### Task objective:
Within the lines below, the span from the line with "Task: Switch to the 60分钟 period tab" to the line with "Viewport: 788px width, 407px height.", both ends included, is to be reproduced exactly, with pictures omitted.

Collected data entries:
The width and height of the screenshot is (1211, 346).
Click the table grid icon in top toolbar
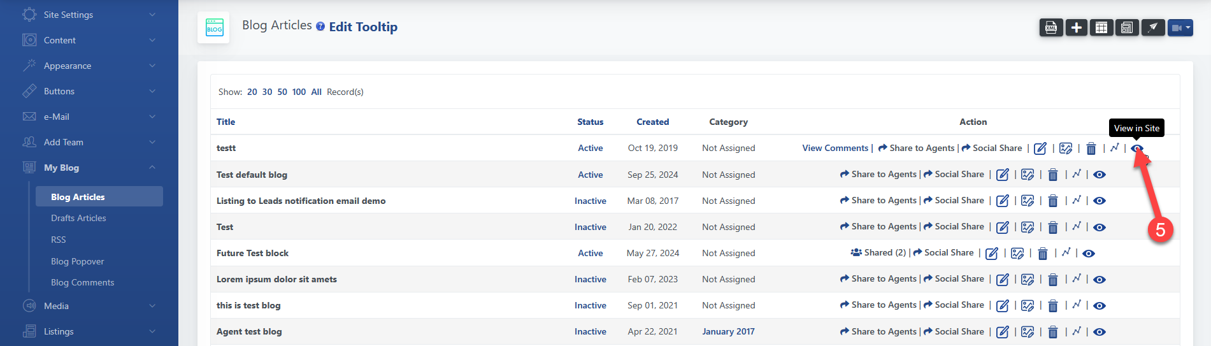[x=1101, y=28]
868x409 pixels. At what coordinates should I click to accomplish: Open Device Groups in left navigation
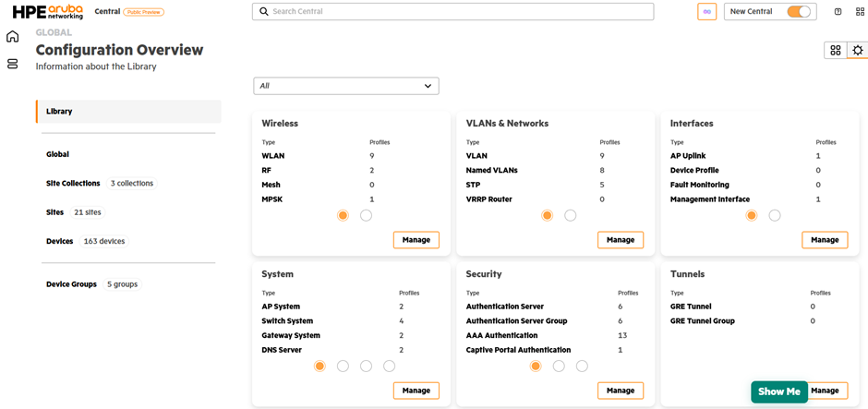[x=71, y=284]
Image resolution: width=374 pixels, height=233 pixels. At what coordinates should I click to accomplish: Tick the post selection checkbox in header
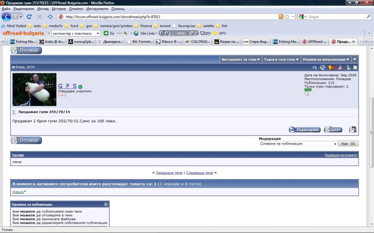tap(355, 67)
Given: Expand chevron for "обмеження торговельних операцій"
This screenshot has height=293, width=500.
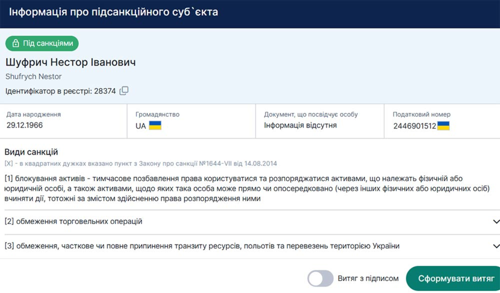Looking at the screenshot, I should (x=496, y=222).
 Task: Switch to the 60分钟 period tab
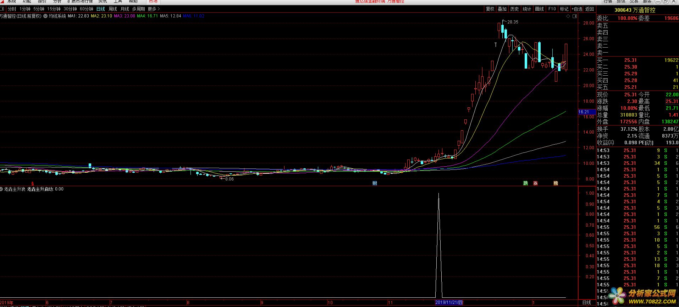tap(86, 9)
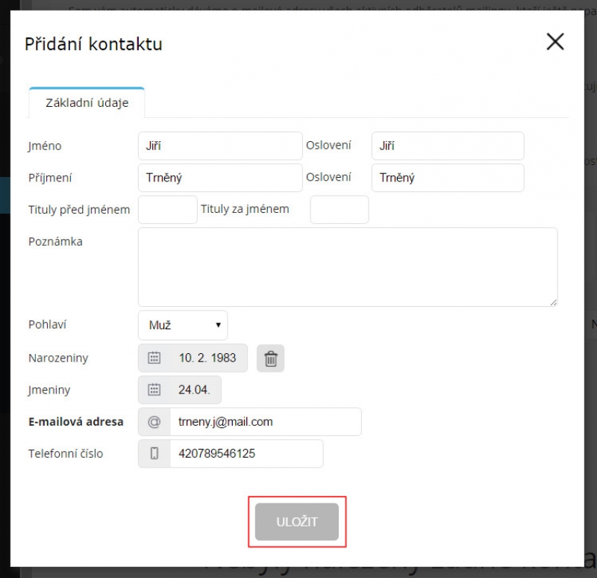Close the Přidání kontaktu dialog
The height and width of the screenshot is (578, 597).
(555, 42)
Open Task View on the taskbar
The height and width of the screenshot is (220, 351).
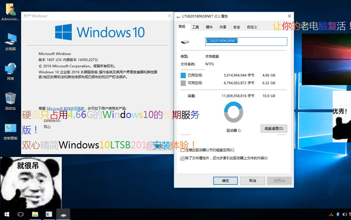pyautogui.click(x=20, y=214)
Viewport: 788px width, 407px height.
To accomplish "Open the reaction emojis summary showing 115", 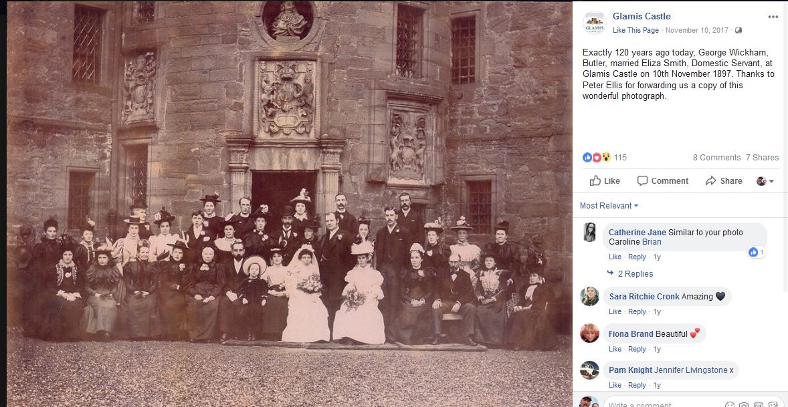I will 605,158.
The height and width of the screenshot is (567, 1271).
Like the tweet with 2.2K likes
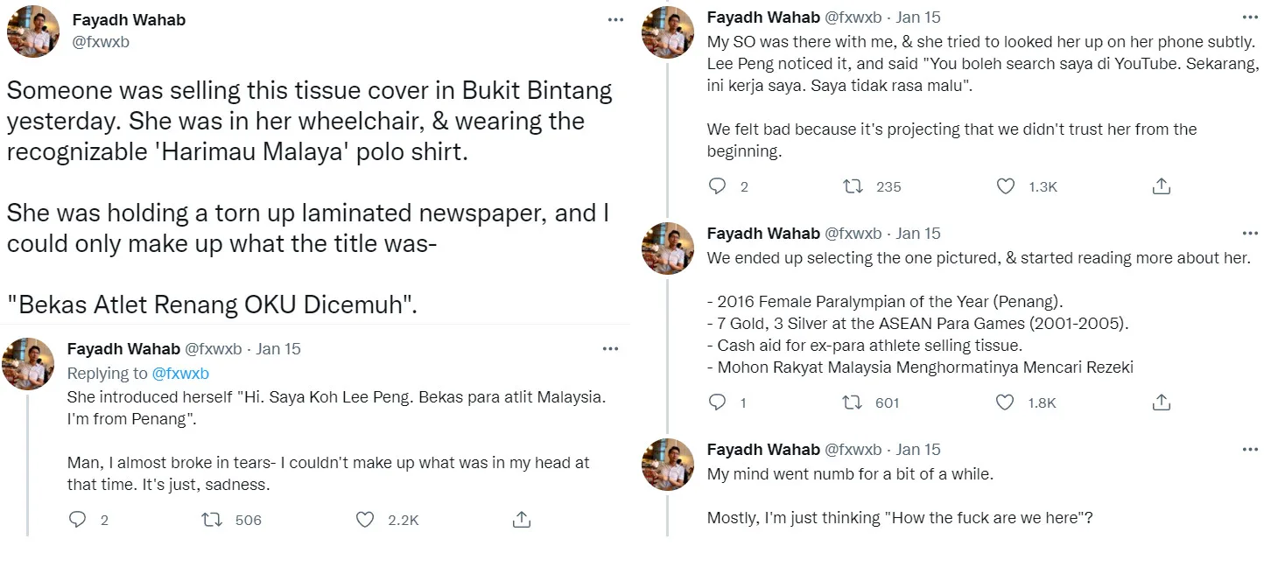point(366,520)
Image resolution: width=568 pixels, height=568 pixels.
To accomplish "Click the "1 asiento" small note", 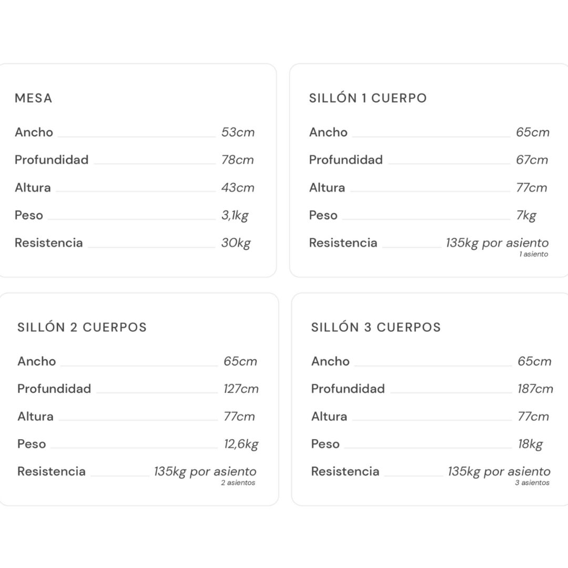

### Your solution:
 Task: Switch to the 60分钟 period tab
tap(86, 9)
Close the Přidání kontaktu dialog
The height and width of the screenshot is (578, 597).
(555, 42)
Open Task View on the taskbar
The height and width of the screenshot is (220, 351).
pyautogui.click(x=20, y=214)
Viewport: 788px width, 407px height.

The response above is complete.